Un silencio de muerte.
– Arriba, si podemos.
Los dos hombres se levantaron sirviéndose el uno al otro de precarias muletas.
– Han sido los del Gas.
– A estos tíos hay que aplastarlos como a cucarachas.
– Jovino, si te decides a matar a alguno de ellos cuenta conmigo.
– Tú eres quien debe vengarse.
– Si tuviera valor mataría al Mediocapa, si…
Las palabras se le bloquearon ante el supremo espectáculo de la miseria humana, trágicas siluetas avanzaban entre la niebla, las aves carroñeras, emigrantes sin fortuna en sus lugares de origen, sin suerte en la búsqueda del mineral, sin coraje para enfrentarse con la derrota, reclamaban las vísceras del cadáver, todo les servía, una manta rasgada, una silla coja, un jabón pisoteado, todo, hasta las fotos familiares. Noctámbulos espectros deslizándose impunes alrededor de la pareja tullida. Los vecinos seguían aculados, mudos tras las cortinas de las ventanas sin encender.

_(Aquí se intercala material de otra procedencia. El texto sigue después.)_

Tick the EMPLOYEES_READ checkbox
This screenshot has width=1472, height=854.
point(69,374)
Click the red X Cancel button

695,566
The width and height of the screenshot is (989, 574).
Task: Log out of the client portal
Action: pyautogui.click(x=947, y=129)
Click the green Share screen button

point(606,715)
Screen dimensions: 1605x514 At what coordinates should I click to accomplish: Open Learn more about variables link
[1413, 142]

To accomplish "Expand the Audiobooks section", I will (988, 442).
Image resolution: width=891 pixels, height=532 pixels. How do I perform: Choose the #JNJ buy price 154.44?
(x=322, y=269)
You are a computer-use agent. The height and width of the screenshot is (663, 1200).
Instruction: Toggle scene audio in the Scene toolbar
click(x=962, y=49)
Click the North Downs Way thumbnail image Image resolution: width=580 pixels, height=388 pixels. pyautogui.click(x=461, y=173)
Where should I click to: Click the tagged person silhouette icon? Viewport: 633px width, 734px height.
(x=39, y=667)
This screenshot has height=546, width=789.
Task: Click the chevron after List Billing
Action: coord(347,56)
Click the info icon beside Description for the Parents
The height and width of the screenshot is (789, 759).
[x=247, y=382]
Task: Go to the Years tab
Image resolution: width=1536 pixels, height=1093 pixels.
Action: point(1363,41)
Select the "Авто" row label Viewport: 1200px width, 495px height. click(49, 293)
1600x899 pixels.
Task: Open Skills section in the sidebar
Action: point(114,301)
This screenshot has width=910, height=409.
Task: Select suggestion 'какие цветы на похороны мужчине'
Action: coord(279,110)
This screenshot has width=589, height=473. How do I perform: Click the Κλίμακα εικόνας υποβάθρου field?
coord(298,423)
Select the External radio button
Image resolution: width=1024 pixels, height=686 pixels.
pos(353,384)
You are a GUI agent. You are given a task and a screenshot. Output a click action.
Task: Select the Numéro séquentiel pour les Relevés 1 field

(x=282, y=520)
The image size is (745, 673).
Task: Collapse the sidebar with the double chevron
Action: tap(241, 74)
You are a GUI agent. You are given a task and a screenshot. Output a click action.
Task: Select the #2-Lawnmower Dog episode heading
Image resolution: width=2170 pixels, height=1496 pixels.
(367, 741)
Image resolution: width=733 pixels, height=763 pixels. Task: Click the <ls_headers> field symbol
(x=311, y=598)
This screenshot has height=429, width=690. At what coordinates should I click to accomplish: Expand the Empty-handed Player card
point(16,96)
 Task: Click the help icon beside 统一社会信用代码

– ¡Dios! ¡Baja aquí si eres hombre!
El solar quedó liso y desnudo, sobre él tan sólo la cama de matrimonio en la que Leonora, abrazada a su hija, le velaba el sueño tapándole los oídos y susurrándole la salmodia interminable de la misma canción de cuna. Una sombra más en la noche de endrina, para el Mayorga su mujer, al raso abierto, se convirtió en la octava maravilla del mundo. Los jardines colgantes de Semíramis, los muros de Babilonia, las pirámides de Egipto, la estatua de Júpiter olímpico, el Coloso de Rodas, el templo de Diana y el sepulcro de Mausoleo, se las sabía de memoria por los cromos del chocolate Nestlé de antes de la guerra, el álbum también había desaparecido.